Hardwood floors are often considered the most expensive type of flooring. However, many of these types of floor, including high-quality parquetry flooring, are cost-effective. That means in the long term they will cost less than other forms of flooring.
Of course, considering the cost of installing hardwood flooring, you will want to know when you can fix it and when it needs to be replaced. This is especially true when you are talking about water damage. If left, the dampness can lead to wet rot and mold, neither of which is good for your home or your health.
Fixing The Damaged Floor
This is the preferred option for most people as it is cheaper than replacing the floor and less hassle. If you spot the water damage early there is a good chance you will be able to repair the floor and it will last for many more years.
The key to this approach is to regularly monitor your floors. You should pay particular attention to cupping and crowning.
When your floorboards become damp they absorb the moisture and adopt a concave appearance. In effect, the edges are higher than the center. This suggests the dampness is coming from underneath, allowing the underneath of the wood to absorb more moisture than the top, creating a concave appearance.
Crowning is the opposite, the center of the wooden boards becomes higher and the edges appear to sink downward. This suggests the top of the floorboard is getting more dampness than the bottom. It could be an issue with humidity in the house or mopping with a wet mop.
Assessing The Damage
You need to look at a piece of the floorboard. The more severe the damage the more difficult it will be to save your floor. Examining a piece of a floorboard and taking a moisture reading will help you to decide between fixing or replacing.
Low moisture readings and minimal warping suggest you can repair the damage. But, before you can do this you need to find out what is caused the damage.

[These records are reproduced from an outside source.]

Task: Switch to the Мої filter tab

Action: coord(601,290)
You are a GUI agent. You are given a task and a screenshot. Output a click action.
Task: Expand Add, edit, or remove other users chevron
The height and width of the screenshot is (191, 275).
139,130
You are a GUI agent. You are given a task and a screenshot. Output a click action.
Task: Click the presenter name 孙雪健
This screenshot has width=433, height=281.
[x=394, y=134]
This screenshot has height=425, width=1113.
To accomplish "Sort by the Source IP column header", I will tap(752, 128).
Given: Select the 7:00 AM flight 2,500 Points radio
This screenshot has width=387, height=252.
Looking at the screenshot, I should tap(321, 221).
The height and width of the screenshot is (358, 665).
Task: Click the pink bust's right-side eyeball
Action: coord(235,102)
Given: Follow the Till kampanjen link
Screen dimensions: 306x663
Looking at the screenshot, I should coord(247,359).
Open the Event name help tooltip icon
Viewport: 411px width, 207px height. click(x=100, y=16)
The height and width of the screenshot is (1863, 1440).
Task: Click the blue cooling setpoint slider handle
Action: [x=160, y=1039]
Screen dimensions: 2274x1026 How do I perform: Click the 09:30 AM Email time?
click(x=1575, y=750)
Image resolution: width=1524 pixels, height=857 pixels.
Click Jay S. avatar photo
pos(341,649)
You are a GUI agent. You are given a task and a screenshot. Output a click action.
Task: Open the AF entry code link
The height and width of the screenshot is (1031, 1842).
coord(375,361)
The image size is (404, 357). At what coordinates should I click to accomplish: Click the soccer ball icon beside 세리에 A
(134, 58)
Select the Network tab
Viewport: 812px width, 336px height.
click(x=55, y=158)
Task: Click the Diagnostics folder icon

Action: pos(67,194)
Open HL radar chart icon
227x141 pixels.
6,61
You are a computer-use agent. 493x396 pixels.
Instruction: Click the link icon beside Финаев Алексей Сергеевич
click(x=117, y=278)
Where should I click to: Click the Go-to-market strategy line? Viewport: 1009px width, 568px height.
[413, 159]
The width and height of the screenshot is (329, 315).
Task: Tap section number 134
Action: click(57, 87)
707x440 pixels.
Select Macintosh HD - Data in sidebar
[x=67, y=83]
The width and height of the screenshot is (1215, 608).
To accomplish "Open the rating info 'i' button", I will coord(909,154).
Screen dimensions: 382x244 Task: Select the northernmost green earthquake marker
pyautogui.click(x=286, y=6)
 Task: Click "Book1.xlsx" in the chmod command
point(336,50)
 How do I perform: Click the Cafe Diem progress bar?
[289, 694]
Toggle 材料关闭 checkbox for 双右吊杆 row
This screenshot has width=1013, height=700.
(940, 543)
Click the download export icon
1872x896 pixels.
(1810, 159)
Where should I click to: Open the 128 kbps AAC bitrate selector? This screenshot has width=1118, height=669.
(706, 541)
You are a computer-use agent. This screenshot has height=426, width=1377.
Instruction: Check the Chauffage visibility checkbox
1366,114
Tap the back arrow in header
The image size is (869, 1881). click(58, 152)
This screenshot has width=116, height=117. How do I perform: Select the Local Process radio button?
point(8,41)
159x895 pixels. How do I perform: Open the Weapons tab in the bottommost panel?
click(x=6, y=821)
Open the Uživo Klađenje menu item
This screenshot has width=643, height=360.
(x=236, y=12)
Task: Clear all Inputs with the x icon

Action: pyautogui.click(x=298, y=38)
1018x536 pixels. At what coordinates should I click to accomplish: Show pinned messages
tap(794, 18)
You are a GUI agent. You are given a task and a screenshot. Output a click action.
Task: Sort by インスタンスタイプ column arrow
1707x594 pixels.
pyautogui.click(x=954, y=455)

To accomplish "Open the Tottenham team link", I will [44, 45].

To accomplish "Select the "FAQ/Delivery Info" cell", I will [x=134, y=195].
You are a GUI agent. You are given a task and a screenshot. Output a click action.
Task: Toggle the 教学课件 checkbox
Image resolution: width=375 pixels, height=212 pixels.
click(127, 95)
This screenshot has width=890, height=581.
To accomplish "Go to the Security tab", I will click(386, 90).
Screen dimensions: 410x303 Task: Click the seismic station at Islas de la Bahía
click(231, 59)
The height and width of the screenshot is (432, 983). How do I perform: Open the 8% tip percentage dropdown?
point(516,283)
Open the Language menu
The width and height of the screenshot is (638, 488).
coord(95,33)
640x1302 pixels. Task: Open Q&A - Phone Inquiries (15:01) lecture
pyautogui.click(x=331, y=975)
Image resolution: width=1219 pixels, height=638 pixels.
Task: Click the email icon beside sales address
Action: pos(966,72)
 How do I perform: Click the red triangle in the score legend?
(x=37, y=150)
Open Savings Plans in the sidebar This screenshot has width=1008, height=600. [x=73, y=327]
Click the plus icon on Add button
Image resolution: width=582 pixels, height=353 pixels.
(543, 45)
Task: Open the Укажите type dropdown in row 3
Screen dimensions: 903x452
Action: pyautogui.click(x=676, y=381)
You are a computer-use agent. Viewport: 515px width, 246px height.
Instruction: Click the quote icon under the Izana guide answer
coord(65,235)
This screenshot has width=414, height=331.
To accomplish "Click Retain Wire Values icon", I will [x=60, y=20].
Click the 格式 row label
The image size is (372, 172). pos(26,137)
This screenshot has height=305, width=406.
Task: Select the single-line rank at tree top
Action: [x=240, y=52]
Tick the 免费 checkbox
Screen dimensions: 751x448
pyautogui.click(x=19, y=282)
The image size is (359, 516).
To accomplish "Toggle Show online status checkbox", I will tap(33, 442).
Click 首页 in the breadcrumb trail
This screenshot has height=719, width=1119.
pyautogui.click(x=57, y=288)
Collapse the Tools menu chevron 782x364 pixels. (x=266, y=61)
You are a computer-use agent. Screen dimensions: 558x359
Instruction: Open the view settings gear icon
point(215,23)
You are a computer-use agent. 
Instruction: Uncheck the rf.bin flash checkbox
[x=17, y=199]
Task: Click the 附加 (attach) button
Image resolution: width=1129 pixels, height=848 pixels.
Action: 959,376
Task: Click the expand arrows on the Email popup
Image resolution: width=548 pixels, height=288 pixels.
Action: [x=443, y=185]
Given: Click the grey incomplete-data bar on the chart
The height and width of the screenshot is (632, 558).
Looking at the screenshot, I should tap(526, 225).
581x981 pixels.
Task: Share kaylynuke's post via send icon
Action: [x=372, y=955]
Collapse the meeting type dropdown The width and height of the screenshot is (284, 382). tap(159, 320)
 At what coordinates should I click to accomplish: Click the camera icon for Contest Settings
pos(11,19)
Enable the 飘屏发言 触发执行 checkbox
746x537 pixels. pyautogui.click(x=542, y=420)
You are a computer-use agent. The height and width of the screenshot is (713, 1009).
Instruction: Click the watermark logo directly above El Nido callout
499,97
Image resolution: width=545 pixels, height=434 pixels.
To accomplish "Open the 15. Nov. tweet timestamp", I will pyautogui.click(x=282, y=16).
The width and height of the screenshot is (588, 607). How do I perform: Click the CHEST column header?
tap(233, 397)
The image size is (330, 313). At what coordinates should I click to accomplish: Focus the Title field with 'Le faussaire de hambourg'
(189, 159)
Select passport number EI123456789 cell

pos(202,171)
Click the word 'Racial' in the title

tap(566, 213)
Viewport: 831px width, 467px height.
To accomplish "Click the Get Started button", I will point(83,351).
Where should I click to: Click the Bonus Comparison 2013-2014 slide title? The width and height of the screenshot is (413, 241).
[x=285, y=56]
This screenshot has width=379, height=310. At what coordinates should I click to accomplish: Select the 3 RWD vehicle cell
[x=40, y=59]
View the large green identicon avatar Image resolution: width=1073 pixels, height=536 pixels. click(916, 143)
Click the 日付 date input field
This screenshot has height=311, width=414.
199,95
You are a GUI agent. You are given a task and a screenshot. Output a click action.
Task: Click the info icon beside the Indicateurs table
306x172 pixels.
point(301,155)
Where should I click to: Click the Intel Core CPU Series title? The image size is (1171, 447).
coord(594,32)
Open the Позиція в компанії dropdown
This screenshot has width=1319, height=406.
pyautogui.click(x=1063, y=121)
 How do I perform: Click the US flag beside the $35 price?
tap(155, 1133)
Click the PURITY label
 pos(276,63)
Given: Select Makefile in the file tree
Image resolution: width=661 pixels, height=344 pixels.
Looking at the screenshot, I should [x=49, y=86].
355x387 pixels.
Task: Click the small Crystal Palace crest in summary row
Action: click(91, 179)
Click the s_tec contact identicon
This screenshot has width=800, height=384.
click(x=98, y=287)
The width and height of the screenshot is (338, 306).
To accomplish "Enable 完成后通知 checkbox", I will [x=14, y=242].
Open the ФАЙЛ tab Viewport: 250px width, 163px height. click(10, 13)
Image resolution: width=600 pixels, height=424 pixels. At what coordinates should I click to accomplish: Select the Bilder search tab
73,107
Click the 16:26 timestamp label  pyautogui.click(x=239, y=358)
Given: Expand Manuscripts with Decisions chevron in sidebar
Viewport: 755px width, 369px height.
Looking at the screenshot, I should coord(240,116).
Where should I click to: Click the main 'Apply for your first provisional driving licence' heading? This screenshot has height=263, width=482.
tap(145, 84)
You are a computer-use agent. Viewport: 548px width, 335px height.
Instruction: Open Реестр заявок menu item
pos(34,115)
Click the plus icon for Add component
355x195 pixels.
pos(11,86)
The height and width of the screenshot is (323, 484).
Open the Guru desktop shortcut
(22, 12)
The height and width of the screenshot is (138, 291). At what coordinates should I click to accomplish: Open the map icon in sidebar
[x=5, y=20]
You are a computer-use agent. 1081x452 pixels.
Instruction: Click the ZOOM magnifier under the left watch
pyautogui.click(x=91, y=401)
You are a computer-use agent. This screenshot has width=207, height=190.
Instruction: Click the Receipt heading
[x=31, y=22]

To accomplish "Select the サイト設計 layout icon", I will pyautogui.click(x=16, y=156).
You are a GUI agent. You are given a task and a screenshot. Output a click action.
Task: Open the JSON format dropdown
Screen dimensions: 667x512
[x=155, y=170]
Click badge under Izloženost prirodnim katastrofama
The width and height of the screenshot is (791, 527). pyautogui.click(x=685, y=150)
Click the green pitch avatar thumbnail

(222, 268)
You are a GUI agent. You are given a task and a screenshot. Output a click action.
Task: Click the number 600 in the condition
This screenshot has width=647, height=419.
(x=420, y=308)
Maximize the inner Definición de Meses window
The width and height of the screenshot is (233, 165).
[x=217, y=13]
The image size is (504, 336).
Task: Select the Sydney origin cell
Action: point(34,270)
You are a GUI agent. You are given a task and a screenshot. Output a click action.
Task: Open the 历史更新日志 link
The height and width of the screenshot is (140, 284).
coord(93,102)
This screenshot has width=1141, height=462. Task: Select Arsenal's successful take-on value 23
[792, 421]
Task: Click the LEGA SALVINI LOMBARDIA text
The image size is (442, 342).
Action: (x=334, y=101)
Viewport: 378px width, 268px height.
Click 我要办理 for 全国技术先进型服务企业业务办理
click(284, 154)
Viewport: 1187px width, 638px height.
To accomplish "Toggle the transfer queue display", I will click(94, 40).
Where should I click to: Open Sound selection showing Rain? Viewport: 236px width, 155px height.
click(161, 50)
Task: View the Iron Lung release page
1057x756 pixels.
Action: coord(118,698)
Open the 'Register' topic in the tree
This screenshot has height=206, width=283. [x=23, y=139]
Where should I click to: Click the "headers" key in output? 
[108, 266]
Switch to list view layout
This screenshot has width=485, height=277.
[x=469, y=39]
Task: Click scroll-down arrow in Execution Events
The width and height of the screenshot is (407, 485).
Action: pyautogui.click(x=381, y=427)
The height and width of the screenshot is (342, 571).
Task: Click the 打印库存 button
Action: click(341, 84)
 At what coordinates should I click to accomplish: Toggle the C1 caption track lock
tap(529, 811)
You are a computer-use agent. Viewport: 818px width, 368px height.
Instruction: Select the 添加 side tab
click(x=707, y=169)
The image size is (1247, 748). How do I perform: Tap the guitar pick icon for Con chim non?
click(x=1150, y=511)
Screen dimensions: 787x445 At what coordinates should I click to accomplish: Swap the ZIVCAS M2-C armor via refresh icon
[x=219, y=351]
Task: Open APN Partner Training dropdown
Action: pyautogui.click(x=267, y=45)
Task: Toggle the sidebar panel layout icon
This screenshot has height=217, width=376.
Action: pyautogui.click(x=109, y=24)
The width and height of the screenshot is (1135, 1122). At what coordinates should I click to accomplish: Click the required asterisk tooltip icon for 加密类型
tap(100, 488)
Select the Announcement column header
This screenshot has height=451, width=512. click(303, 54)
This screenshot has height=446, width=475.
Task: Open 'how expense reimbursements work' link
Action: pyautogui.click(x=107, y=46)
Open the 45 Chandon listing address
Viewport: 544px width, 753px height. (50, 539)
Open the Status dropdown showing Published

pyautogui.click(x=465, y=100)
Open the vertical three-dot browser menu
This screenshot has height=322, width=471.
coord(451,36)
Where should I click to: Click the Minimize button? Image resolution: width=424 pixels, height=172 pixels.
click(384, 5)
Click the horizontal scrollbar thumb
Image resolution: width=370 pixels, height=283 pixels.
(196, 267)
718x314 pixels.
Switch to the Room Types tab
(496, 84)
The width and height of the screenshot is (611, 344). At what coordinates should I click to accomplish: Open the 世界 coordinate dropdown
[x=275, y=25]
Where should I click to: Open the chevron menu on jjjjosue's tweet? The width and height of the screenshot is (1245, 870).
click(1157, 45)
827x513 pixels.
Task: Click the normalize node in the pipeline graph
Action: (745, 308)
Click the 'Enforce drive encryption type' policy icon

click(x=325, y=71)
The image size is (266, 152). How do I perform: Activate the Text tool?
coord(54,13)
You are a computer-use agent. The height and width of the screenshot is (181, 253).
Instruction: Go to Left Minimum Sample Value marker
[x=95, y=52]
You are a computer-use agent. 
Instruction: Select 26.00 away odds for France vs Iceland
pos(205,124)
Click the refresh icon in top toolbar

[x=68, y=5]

The most common problems are a leak inside the house which is allowing moisture to ingress into the wooden floor. Alternatively, a failure of the damp proof membrane or a lack of ventilation under the floors can allow the floor to get damp. Before you fix the floor, identify and fix the damp issue.
You need to dry the wood out. But, this must be done slowly to prevent the wood from cracking as it dries. It is best to eliminate any surface water first. You can then vacuum the floor and ventilate the room with cold air. This absorbs moisture faster. It is also possible to use a dehumidifier and position it near the damaged floor. This will suck the moisture out of the wood.
It takes time to dry the wood and then reposition it. But, this is significantly cheaper than replacing it. Of course, if it doesn’t dry or the wood is too warped or cracked, then you can either use a table saw and fix it or you will need to replace it. You may want professional help with this.